Paul Scott (Scott 1983) developed a Taxonomy of Machine Learning Systems (MLS).
According to Scott, a learning system, LS, is a system which changes its behavior in response to modifications to its memory. It operates within an environment and consists of several components. Essential to this definition is that a learning system has a memory which evolves over time. The memory is comprised of a set of representations that organize the knowledge gained from its experiences. The learning system must be able to incorporate experiences based on its interpretation of events, performance of tasks, and their subsequent evaluation. Otherwise, it functions as a purely deterministic automaton. Additionally, it may or may not interact with its environment to assess its performance based on the completion of tasks.
Scott identified both structural and functional components of an MLS. The structural components are:
- RS a representation scheme
- E a set of possible experiences
- Q a set of values of representations
- M a set of internal memory states
The functional components are:
- P a learning procedure
- G an experience or problem generator
- V a representation evaluator or critic
So, a learning system can be described by a 4-tuple:
LS = {S, P, G, V}
where S is the structural description of the learning system: S = { RS, E, Q, M }.
With is description in mind, we can describe an eightfold model of learning systems:
The eight types can be organized along three functional components. The division along P leads to two groups:
- Self-organizing Group: (PVG, PG, PV, P)
- Teachable Group: (G, V, VG, Rote)
The eight types of learning systems are (with names assigned by Scott):
- PVG Discovery Systems
- PG Reinforcement Systems
- PV Conceptual Clustering
- P Classical Conditioning
- VG Skeptical Learning
- V Advice-taking Systems
- G Inquiry Systems
- () Passive Systems (learning by being told)
For the last category, we use the term rote learning.
An event generator G is a procedure that creates a set of events for input to the learning procedure of the learning system.
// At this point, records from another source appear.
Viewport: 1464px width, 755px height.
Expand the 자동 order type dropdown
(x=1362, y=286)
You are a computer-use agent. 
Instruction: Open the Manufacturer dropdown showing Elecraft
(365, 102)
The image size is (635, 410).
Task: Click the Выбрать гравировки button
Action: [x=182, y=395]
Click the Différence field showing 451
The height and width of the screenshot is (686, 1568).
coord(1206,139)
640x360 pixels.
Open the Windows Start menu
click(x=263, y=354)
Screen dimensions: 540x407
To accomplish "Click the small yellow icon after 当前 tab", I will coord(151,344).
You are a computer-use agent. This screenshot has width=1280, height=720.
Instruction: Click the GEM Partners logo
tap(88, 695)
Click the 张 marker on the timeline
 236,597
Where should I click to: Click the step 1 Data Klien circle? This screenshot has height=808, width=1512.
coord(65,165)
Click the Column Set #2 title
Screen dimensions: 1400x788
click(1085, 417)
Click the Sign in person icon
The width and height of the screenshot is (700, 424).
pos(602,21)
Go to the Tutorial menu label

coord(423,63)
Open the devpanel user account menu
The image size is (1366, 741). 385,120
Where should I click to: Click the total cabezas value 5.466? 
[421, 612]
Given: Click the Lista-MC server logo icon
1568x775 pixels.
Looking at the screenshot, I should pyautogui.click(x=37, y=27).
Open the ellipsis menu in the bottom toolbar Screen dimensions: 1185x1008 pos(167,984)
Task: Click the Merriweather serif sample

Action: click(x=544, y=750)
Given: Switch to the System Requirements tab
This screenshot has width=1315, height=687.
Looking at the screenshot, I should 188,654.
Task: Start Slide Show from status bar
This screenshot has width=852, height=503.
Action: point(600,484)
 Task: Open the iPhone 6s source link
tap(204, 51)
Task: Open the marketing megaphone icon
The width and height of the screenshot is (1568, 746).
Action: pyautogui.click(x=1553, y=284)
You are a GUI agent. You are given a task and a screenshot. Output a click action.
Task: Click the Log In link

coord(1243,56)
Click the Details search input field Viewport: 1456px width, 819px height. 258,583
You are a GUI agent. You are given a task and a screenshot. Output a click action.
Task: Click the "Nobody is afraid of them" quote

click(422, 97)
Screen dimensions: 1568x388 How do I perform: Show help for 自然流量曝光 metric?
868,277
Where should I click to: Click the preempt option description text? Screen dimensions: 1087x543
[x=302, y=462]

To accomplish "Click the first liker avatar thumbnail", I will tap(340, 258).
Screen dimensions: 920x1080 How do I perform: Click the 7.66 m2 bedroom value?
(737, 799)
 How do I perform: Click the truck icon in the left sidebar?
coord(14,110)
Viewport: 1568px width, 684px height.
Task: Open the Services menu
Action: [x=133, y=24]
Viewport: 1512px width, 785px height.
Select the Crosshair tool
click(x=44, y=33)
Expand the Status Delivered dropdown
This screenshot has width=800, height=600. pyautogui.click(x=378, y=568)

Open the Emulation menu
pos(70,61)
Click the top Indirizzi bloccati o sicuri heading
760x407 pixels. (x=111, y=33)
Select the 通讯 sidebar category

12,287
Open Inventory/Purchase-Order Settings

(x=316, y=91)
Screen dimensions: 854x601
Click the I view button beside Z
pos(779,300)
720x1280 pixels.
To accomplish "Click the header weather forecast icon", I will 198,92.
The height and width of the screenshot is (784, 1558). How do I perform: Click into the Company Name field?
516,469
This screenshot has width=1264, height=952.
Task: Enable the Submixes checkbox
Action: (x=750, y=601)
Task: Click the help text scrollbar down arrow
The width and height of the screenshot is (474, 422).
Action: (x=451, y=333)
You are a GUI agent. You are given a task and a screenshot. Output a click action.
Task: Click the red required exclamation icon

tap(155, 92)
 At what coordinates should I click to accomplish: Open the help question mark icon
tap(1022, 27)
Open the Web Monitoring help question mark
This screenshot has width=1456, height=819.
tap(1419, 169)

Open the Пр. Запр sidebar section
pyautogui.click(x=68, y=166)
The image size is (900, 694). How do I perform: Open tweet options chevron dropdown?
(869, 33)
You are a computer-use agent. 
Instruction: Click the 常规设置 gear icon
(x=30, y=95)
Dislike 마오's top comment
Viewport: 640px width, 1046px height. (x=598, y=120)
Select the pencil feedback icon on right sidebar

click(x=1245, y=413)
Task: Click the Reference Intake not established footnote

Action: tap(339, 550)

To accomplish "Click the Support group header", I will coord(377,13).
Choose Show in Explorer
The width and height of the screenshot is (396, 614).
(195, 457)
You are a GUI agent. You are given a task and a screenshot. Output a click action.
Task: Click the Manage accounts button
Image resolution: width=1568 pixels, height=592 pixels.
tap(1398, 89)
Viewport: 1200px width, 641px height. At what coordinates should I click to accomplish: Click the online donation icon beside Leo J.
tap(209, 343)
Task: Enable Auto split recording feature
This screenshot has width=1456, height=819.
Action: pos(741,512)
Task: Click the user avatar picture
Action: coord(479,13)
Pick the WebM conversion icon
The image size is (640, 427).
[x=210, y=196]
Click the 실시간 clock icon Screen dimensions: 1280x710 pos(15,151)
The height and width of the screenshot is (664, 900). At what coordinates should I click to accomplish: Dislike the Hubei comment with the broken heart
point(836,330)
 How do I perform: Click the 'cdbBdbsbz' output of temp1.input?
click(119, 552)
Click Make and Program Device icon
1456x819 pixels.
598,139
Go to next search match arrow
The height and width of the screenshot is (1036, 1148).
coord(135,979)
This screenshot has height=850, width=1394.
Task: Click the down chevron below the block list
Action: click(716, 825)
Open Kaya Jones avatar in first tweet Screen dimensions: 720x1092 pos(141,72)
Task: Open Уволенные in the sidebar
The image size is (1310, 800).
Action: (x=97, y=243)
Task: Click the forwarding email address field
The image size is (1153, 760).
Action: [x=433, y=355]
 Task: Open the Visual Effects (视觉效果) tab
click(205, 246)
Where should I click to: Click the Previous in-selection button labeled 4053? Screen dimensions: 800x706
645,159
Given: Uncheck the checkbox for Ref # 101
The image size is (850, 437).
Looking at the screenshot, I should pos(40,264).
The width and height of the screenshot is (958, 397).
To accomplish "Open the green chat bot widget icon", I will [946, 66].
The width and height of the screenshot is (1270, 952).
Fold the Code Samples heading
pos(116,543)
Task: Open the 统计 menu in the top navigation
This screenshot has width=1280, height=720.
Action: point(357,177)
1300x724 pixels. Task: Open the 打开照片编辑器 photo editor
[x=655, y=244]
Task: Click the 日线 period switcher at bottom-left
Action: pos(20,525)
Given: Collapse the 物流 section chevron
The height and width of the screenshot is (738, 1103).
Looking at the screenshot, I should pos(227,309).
Let us assume that there is a generator G which creates events ej for LS. G may be internal or external to LS. The event generator may be a human (teacher), a program, or an automated sensor or device.
In the case of the human, he may not know the intended objective of the learning activity. So, it is possible for him to produce examples which do not contribute to the learning process. The event generator – be it human or program – may be distinct and independent from the critic who evaluates the results.
The four types for which G is an internal component are labeled G, VG, PG, and PVG in the above model.
G has the general form:
G: W x Ri* x M -> E x M’ (for all i)
where W may be supervised or unsupervised
- M, M’ represent memory state sets
- E is the event history
- Ri* is a representation history
Each instance of an execution of G takes the current representation and the current memory, interprets the event, and determines whether it must modify the representation and the memory.
A learning procedure P is a procedure that constructs or modifies the representations contained in memory. The changes to representations in memory are made through transitions of the representations. P has the general form:
P: E x M -> M’
Given a set of events E, P takes the memory M from its current state to a new state M’. Elements in M may have one or more representations or structures. Typically, P consists of a set of operators that transform elements
of M, e.g., pi(ej, mk) -> mk’.
An evaluation procedure V assesses the results of a transition and provides an evaluation. The evaluation may be performed internally by the learning system or externally by the world and provided to the learning system as an input. The evaluation is used to determine whether to accept or reject the transition. V may be loosely viewed as determining whether a particular change is “good” or “bad”. However, such evaluations need to be made in a larger context which must be explicitly specified in any description of V.
V has the general form:
V: E x M -> Z
where Z is a set of possible evaluations that V is able to make.
V can be simple or sophisticated. Some possibilities are:
- Z may be some binary measure equating to “good” or “bad”
- Z may be a numerical value – selected from a discrete or continuous interval
- Z may be a complex structure that is used in making the transition
So, there are different types of learning systems. Think about this brief definition. Under what submodel would statistic ML fall?